• _Instructions for the task_: Output every one of the following entries verbatim, reproducing each line without any change.
**** Given records
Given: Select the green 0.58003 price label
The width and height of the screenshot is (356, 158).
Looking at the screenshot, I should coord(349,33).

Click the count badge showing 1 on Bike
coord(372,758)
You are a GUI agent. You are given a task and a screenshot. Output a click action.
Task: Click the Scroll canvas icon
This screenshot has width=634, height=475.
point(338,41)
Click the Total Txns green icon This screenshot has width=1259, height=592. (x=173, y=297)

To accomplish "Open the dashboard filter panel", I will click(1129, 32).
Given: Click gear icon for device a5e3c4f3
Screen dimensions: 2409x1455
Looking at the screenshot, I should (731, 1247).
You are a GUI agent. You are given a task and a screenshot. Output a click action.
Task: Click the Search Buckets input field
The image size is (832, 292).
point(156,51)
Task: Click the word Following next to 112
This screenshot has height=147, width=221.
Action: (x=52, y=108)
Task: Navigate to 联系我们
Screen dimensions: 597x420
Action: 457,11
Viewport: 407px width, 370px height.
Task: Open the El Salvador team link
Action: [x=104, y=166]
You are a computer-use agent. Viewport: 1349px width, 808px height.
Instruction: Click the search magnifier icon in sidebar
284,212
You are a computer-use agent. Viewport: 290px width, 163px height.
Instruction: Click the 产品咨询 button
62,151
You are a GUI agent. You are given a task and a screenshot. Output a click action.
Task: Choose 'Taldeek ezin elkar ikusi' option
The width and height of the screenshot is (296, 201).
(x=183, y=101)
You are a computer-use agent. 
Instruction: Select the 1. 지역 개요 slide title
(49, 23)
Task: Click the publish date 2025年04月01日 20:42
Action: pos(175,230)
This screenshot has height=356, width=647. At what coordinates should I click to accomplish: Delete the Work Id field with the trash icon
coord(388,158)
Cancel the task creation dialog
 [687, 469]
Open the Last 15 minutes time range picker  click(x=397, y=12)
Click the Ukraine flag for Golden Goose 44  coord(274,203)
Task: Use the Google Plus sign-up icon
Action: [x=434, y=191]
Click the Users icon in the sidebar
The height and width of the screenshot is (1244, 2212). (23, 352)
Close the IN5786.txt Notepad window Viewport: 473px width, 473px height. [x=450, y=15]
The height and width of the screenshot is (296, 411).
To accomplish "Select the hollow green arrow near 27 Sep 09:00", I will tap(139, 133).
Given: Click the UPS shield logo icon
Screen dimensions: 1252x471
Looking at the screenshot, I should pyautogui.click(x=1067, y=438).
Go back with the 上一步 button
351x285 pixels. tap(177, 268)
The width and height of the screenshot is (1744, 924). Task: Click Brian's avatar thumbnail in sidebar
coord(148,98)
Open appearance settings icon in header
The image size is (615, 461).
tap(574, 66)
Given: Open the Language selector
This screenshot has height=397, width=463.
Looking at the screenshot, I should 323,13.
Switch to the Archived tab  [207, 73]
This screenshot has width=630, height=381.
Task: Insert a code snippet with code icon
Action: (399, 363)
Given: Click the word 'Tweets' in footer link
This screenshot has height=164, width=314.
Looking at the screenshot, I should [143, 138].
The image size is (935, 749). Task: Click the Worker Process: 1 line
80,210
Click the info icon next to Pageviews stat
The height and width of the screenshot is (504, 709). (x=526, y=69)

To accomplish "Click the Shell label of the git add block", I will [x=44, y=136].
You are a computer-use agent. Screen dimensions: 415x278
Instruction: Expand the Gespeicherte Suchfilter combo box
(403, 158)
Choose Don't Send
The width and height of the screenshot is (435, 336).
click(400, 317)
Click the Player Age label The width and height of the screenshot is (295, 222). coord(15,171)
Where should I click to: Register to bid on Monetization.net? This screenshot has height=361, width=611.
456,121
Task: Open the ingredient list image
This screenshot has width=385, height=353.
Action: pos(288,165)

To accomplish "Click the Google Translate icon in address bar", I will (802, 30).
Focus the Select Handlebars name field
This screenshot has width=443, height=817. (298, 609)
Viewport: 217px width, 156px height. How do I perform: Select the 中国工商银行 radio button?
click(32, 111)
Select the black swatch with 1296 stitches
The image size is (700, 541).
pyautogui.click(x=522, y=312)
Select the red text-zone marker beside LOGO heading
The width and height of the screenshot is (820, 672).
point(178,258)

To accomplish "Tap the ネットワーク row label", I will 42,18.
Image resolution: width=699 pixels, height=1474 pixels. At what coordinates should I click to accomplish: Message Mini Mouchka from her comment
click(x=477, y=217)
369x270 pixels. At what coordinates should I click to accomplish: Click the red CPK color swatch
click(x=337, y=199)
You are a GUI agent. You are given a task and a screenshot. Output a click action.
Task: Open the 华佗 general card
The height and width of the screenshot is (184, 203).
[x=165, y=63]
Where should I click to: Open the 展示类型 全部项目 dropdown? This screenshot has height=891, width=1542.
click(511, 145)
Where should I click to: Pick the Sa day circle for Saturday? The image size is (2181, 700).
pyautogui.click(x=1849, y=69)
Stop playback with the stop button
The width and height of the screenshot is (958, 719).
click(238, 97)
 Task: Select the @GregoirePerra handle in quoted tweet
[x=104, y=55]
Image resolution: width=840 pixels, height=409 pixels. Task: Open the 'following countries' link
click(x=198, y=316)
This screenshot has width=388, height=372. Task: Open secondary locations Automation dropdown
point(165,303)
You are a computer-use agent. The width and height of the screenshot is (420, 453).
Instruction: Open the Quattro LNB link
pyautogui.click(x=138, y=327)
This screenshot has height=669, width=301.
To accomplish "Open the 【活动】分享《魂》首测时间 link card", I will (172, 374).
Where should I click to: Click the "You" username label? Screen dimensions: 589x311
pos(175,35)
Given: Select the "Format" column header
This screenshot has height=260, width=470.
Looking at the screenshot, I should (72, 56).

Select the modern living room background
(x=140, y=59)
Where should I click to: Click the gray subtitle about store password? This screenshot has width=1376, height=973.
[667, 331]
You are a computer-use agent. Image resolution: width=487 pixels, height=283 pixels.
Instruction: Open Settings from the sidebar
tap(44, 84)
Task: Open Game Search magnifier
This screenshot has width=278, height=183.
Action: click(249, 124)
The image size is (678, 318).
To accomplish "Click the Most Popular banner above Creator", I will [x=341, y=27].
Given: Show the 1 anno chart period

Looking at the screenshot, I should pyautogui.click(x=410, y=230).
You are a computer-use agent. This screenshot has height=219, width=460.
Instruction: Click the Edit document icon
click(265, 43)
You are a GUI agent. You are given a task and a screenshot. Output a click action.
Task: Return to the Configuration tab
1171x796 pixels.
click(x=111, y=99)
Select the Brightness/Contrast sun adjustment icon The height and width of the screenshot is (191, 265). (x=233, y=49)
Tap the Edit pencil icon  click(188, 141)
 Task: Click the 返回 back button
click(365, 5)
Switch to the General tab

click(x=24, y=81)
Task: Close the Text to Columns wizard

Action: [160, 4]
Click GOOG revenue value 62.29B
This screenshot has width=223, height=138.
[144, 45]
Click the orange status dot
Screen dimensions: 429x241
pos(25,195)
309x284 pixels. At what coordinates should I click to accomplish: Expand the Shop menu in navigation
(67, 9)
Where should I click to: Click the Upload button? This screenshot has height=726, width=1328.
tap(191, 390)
********
• _Task result_:
Given: Select the green 0.58003 price label
The width and height of the screenshot is (356, 158).
Looking at the screenshot, I should coord(349,33).

Click the count badge showing 1 on Bike
coord(372,758)
You are a GUI agent. You are given a task and a screenshot. Output a click action.
Task: Click the Scroll canvas icon
This screenshot has width=634, height=475.
point(338,41)
Click the Total Txns green icon This screenshot has width=1259, height=592. (x=173, y=297)

To accomplish "Open the dashboard filter panel", I will click(1129, 32).
Given: Click gear icon for device a5e3c4f3
Screen dimensions: 2409x1455
Looking at the screenshot, I should (731, 1247).
You are a GUI agent. You are given a task and a screenshot. Output a click action.
Task: Click the Search Buckets input field
The image size is (832, 292).
point(156,51)
Task: Click the word Following next to 112
This screenshot has height=147, width=221.
Action: (x=52, y=108)
Task: Navigate to 联系我们
Screen dimensions: 597x420
Action: 457,11
Viewport: 407px width, 370px height.
Task: Open the El Salvador team link
Action: [x=104, y=166]
You are a computer-use agent. Viewport: 1349px width, 808px height.
Instruction: Click the search magnifier icon in sidebar
284,212
You are a computer-use agent. Viewport: 290px width, 163px height.
Instruction: Click the 产品咨询 button
62,151
You are a GUI agent. You are given a task and a screenshot. Output a click action.
Task: Choose 'Taldeek ezin elkar ikusi' option
The width and height of the screenshot is (296, 201).
(x=183, y=101)
You are a computer-use agent. 
Instruction: Select the 1. 지역 개요 slide title
(49, 23)
Task: Click the publish date 2025年04月01日 20:42
Action: pos(175,230)
This screenshot has height=356, width=647. At what coordinates should I click to accomplish: Delete the Work Id field with the trash icon
coord(388,158)
Cancel the task creation dialog
 [687, 469]
Open the Last 15 minutes time range picker  click(x=397, y=12)
Click the Ukraine flag for Golden Goose 44  coord(274,203)
Task: Use the Google Plus sign-up icon
Action: [x=434, y=191]
Click the Users icon in the sidebar
The height and width of the screenshot is (1244, 2212). (23, 352)
Close the IN5786.txt Notepad window Viewport: 473px width, 473px height. [x=450, y=15]
The height and width of the screenshot is (296, 411).
To accomplish "Select the hollow green arrow near 27 Sep 09:00", I will tap(139, 133).
Given: Click the UPS shield logo icon
Screen dimensions: 1252x471
Looking at the screenshot, I should pyautogui.click(x=1067, y=438).
Go back with the 上一步 button
351x285 pixels. tap(177, 268)
The width and height of the screenshot is (1744, 924). Task: Click Brian's avatar thumbnail in sidebar
coord(148,98)
Open appearance settings icon in header
The image size is (615, 461).
tap(574, 66)
Given: Open the Language selector
This screenshot has height=397, width=463.
Looking at the screenshot, I should 323,13.
Switch to the Archived tab  [207, 73]
This screenshot has width=630, height=381.
Task: Insert a code snippet with code icon
Action: (399, 363)
Given: Click the word 'Tweets' in footer link
This screenshot has height=164, width=314.
Looking at the screenshot, I should [143, 138].
The image size is (935, 749). Task: Click the Worker Process: 1 line
80,210
Click the info icon next to Pageviews stat
The height and width of the screenshot is (504, 709). (x=526, y=69)

To accomplish "Click the Shell label of the git add block", I will [x=44, y=136].
You are a computer-use agent. Screen dimensions: 415x278
Instruction: Expand the Gespeicherte Suchfilter combo box
(403, 158)
Choose Don't Send
The width and height of the screenshot is (435, 336).
click(400, 317)
Click the Player Age label The width and height of the screenshot is (295, 222). coord(15,171)
Where should I click to: Register to bid on Monetization.net? This screenshot has height=361, width=611.
456,121
Task: Open the ingredient list image
This screenshot has width=385, height=353.
Action: pos(288,165)

To accomplish "Click the Google Translate icon in address bar", I will (802, 30).
Focus the Select Handlebars name field
This screenshot has width=443, height=817. (298, 609)
Viewport: 217px width, 156px height. How do I perform: Select the 中国工商银行 radio button?
click(32, 111)
Select the black swatch with 1296 stitches
The image size is (700, 541).
pyautogui.click(x=522, y=312)
Select the red text-zone marker beside LOGO heading
The width and height of the screenshot is (820, 672).
point(178,258)

To accomplish "Tap the ネットワーク row label", I will 42,18.
Image resolution: width=699 pixels, height=1474 pixels. At what coordinates should I click to accomplish: Message Mini Mouchka from her comment
click(x=477, y=217)
369x270 pixels. At what coordinates should I click to accomplish: Click the red CPK color swatch
click(x=337, y=199)
You are a GUI agent. You are given a task and a screenshot. Output a click action.
Task: Open the 华佗 general card
The height and width of the screenshot is (184, 203).
[x=165, y=63]
Where should I click to: Open the 展示类型 全部项目 dropdown? This screenshot has height=891, width=1542.
click(511, 145)
Where should I click to: Pick the Sa day circle for Saturday? The image size is (2181, 700).
pyautogui.click(x=1849, y=69)
Stop playback with the stop button
The width and height of the screenshot is (958, 719).
click(238, 97)
 Task: Select the @GregoirePerra handle in quoted tweet
[x=104, y=55]
Image resolution: width=840 pixels, height=409 pixels. Task: Open the 'following countries' link
click(x=198, y=316)
This screenshot has width=388, height=372. Task: Open secondary locations Automation dropdown
point(165,303)
You are a computer-use agent. The width and height of the screenshot is (420, 453).
Instruction: Open the Quattro LNB link
pyautogui.click(x=138, y=327)
This screenshot has height=669, width=301.
To accomplish "Open the 【活动】分享《魂》首测时间 link card", I will (172, 374).
Where should I click to: Click the "You" username label? Screen dimensions: 589x311
pos(175,35)
Given: Select the "Format" column header
This screenshot has height=260, width=470.
Looking at the screenshot, I should (72, 56).

Select the modern living room background
(x=140, y=59)
Where should I click to: Click the gray subtitle about store password? This screenshot has width=1376, height=973.
[667, 331]
You are a computer-use agent. Image resolution: width=487 pixels, height=283 pixels.
Instruction: Open Settings from the sidebar
tap(44, 84)
Task: Open Game Search magnifier
This screenshot has width=278, height=183.
Action: click(249, 124)
The image size is (678, 318).
To accomplish "Click the Most Popular banner above Creator", I will [x=341, y=27].
Given: Show the 1 anno chart period

Looking at the screenshot, I should pyautogui.click(x=410, y=230).
You are a computer-use agent. This screenshot has height=219, width=460.
Instruction: Click the Edit document icon
click(265, 43)
You are a GUI agent. You are given a task and a screenshot. Output a click action.
Task: Return to the Configuration tab
1171x796 pixels.
click(x=111, y=99)
Select the Brightness/Contrast sun adjustment icon The height and width of the screenshot is (191, 265). (x=233, y=49)
Tap the Edit pencil icon  click(188, 141)
 Task: Click the 返回 back button
click(365, 5)
Switch to the General tab

click(x=24, y=81)
Task: Close the Text to Columns wizard

Action: [160, 4]
Click GOOG revenue value 62.29B
This screenshot has width=223, height=138.
[144, 45]
Click the orange status dot
Screen dimensions: 429x241
pos(25,195)
309x284 pixels. At what coordinates should I click to accomplish: Expand the Shop menu in navigation
(67, 9)
Where should I click to: Click the Upload button? This screenshot has height=726, width=1328.
tap(191, 390)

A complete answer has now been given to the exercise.